Stored data
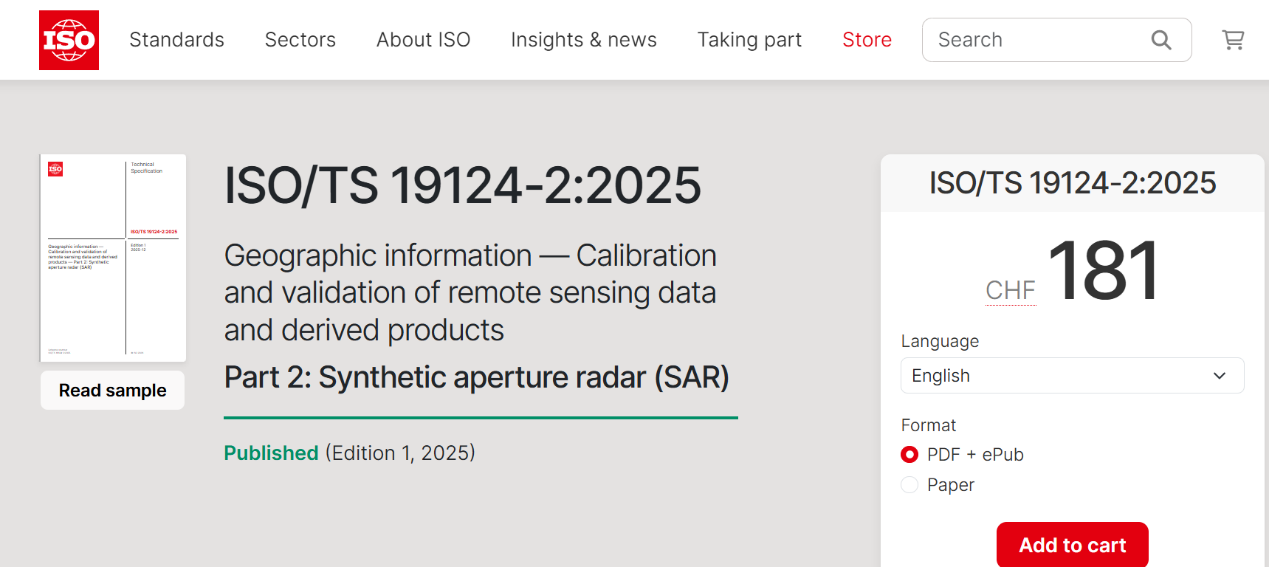The image size is (1269, 567).
Task: Go to the Store page
Action: 867,40
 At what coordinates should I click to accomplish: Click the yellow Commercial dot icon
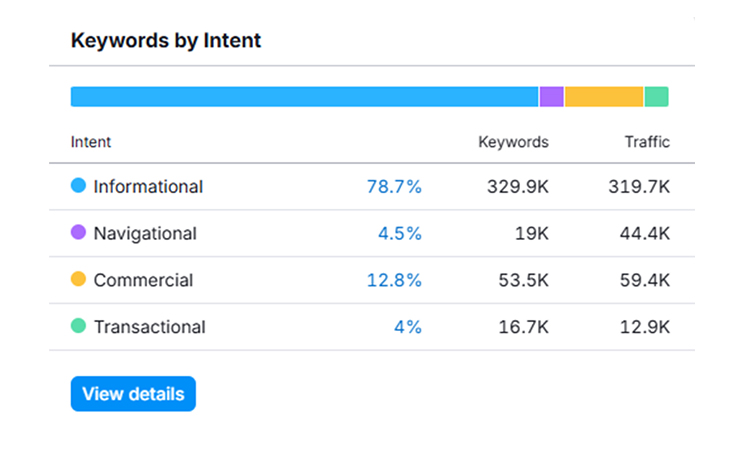click(x=78, y=280)
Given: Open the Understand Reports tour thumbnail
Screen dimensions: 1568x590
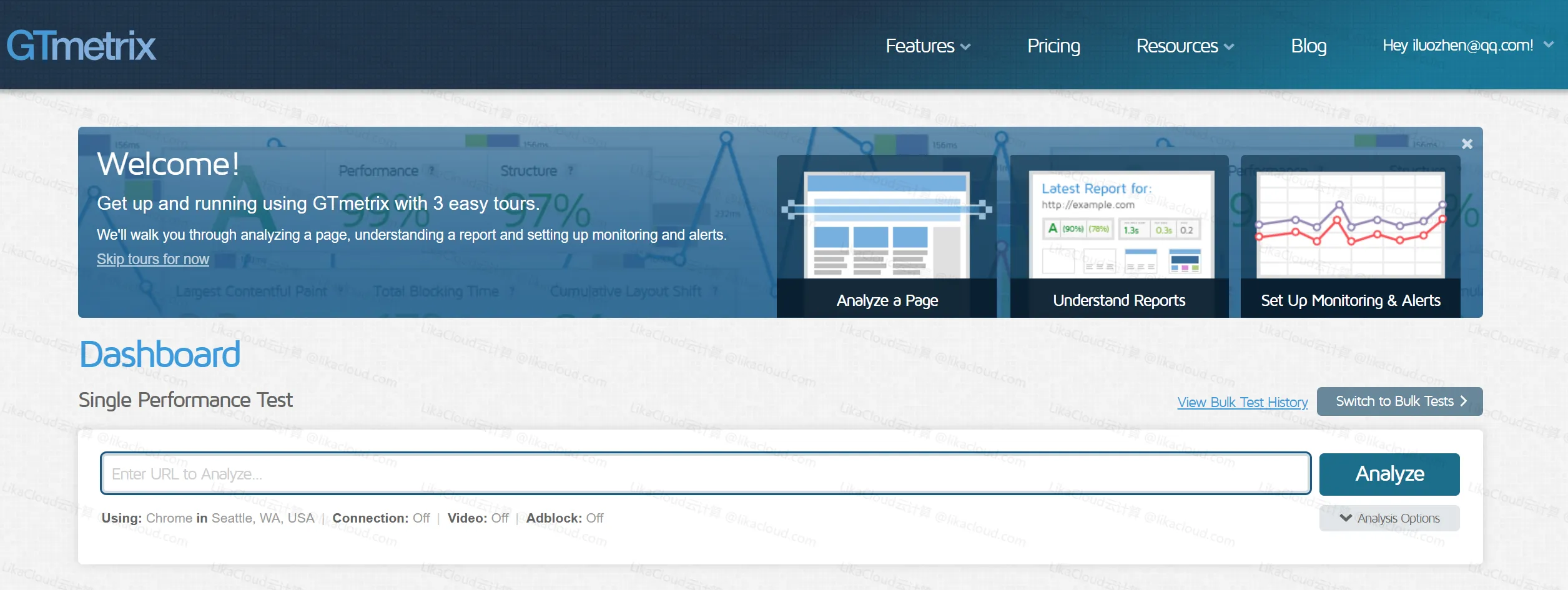Looking at the screenshot, I should 1119,236.
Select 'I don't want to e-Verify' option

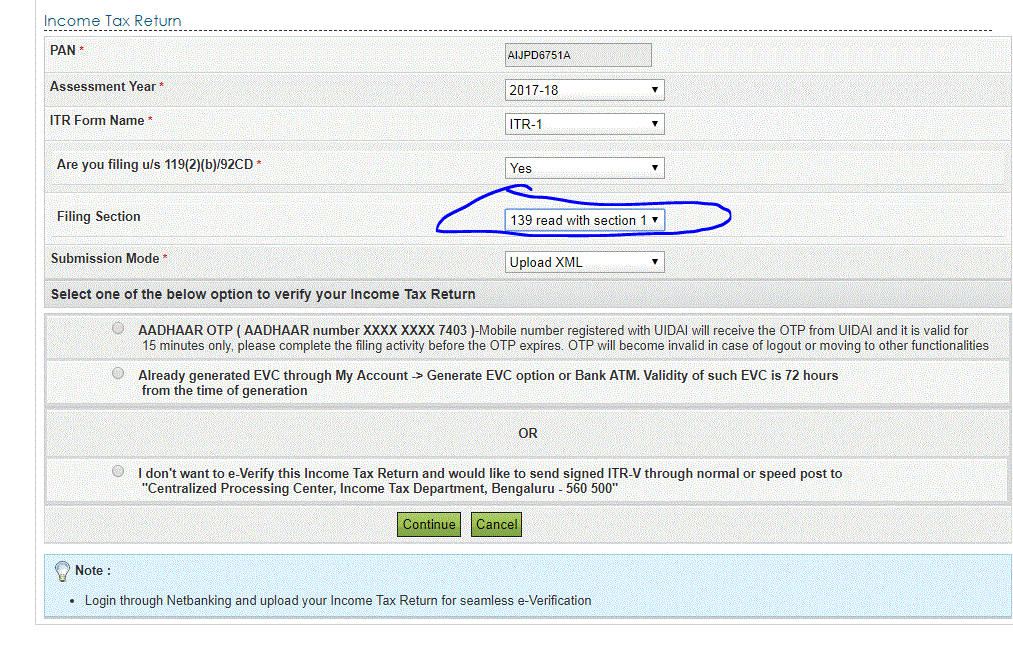[x=117, y=470]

Task statement → Nothing is needed beyond an exact transcription of the lines from the one containing "Given: Open the" to the end of the entries above, with the pictures omitted.

Problem solution →
Given: Open the Understand Reports tour thumbnail
Screen dimensions: 1568x590
Looking at the screenshot, I should 1119,236.
Select 'I don't want to e-Verify' option

[x=117, y=470]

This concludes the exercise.